===== Provided text =====

Week One Focus: Linear Perspective
This first week’s study task focuses on one of the easier, but often overcomplicated elements of painting environments. Linear perspective is a definite and calculable part of the process, and can be easily measured and refined. However it is also plays an important part in establishing the illusion of depth, and minor mistakes in perspective can have a very detrimental effect on the success of your image.
Using linear perspective as a starting point for our lessons allows us to begin with an area that is easy to develop and critique, and also one which will improve naturally along the way once it is firmly planted in our minds and we are aware of it.
The study task this week will comprise of two parts.
Study Task A): Constructing cubes in space. 1.5 hours
In task A) we will introduce the 3 perspective setups you will use most – 1, 2 and 3 point perspective. In fact, humans see in 3 point perspective. 1 and 2 point are introduced for the sake of simplicity, by placing the 2nd and 3rd vanishing points at ‘infinite’ distances. Take half an hour to work with each setup. First, draw a horizon line straight across your drawing space. Choose any point on this line and place a dot. This is your VP1, or first vanishing point. In one point perspective, this is your only vanishing point. From here, draw out radiating lines in all directions. Between two of these lines, draw 2 direct verticals. This forms the ‘receding’ face of your cube. From the front vertical, draw out a square. This is now the front plane. Continue in this fashion, and construct some basic scenes using different sizes and shapes of cubes.
For 2 point perspective, your ‘front’ face now conforms to a vanishing point also. Place 2 VP’s on your horizon line. Draw out your radii, and drop your two verticals as before. Then, from each end of your front vertical, draw a line back to the second unused VP. Drop your third vertical somewhere along here, and you now have a cube in two point perspective. Continue as above, and create 2-3 abstract scenes without detail in 2 point perspective.
Finally, 3 point introduces a 3rd vanishing point which simulates the vertical movement of our eyes. VP3 determines (in abstract space) whether we are looking up or down. After placing your two horizontal VP’s, place a 3rd vanishing point between these two, but far above or below the horizon line. Proceed as with 2 point, except now all of your verticals follow back to the VP3. Again, construct 2-3 abstract scenes.
Study Task B) Observing perspective 1.5 hours
Collect a series of 5 photo references or screen grabs from movies. These must be of some sort of urban environment. Using Photoshop, trace perspective lines over the major objects/buildings. Do this on several objects, and then connect the dots where your tracing lines intersect. This should form a horizon line. Finally, using the same horizon line, construct a simple cube that fits the perspective of the photo.

===== Supplied information =====

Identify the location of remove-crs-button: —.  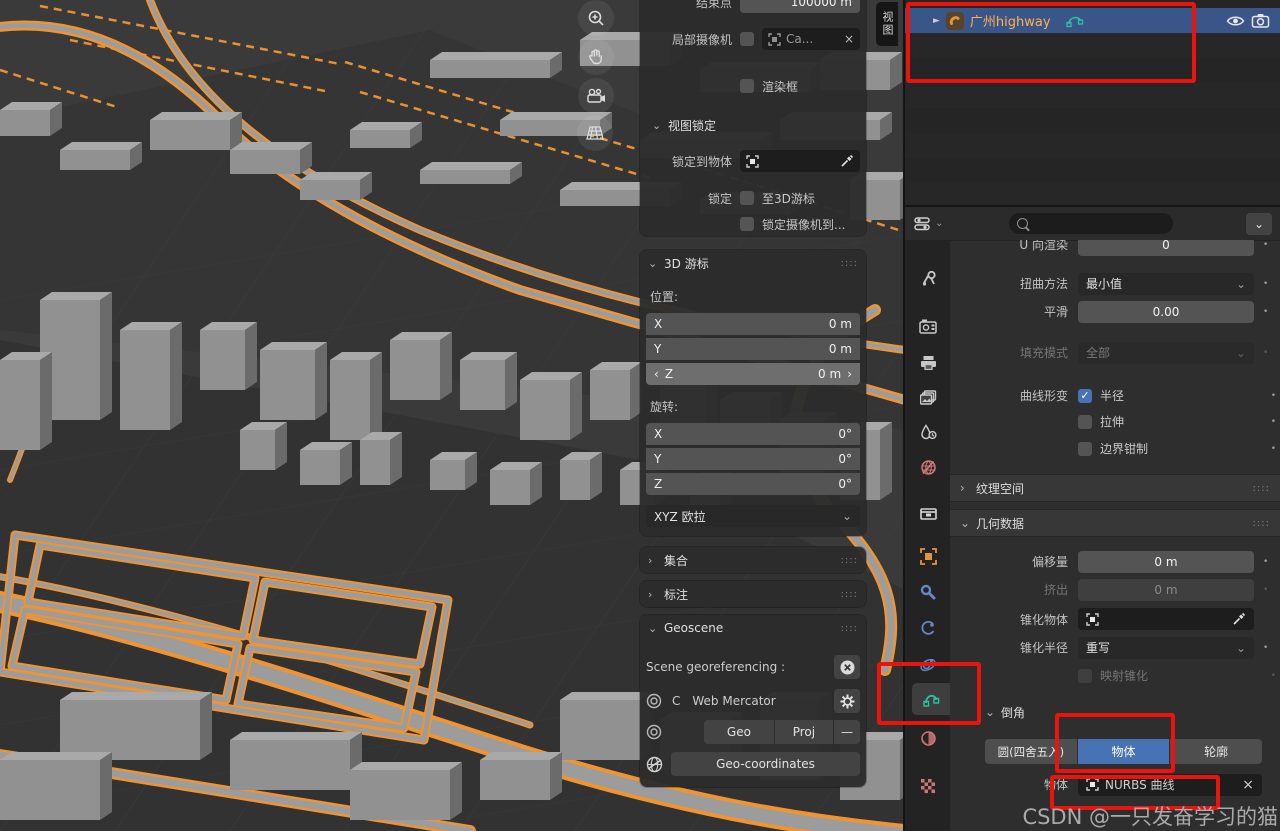
(847, 732).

=====

• Work task: Pick up the linear perspective lesson after its last sentence and keep writing it in the same style.

• Answer area:
Note: Whether you are working digitally or traditionally, it helps to place your VP’s as far off the ‘frame’ of your drawing as possible. Placing vanishing points too close will result in extreme distortion and you will break the conviction of your illusion. This may take some time to get used to, but eventually your eye will learn to ‘fake’ perspective without needing to draw in your points far off the canvas.
Week One Portfolio Artwork: Focus on Perspective. ‘Nuclear Silo’
You must come up with a concept/back-story for your nuclear silo. It MUST be futuristic/science fiction based. The focus here is on using as much as you know about perspective to produce a scene with complicated geometry – push your limits, don’t be afraid to make mistakes. Use 3 point if you can, or 2 point if it feels more comfortable. It may be helpful to start with an abstract ‘cube’ scene like you did in study task part A. Impress your classmates with how many complicated shapes you can integrate – but make sure they all confirm to their vanishing points.
Posting Your Results
We will be keeping everything consolidated in one thread this week, so feel free to post work in progress shots, ask questions, throw feedback around etc. Dont worry if you are faster or slower than someone else in posting - we all have different schedules. Critique will be given to anything that is posted. I will also be running through all the study tasks myself and will post up my results alongside as we go through each topic. Furthermore, I will try to dig up good references and further reading to go along with it all.
the Fail/Pass/Professional gradings will be given out at week's end. Please have ALL of your study work and your portfolio piece submitted 7 days from the time this was posted. (5pm Sunday GMT+10 is my time).
I look forward to seeing what you all can do - and do know im around the thread a fair bit to help out. Also, you guys can feel free to add me to MSN for any off topic questions, but please keep all the relevant stuff in the thread for all to learn from.
NOW GIT TO DRAWRIN, MONKEYS!!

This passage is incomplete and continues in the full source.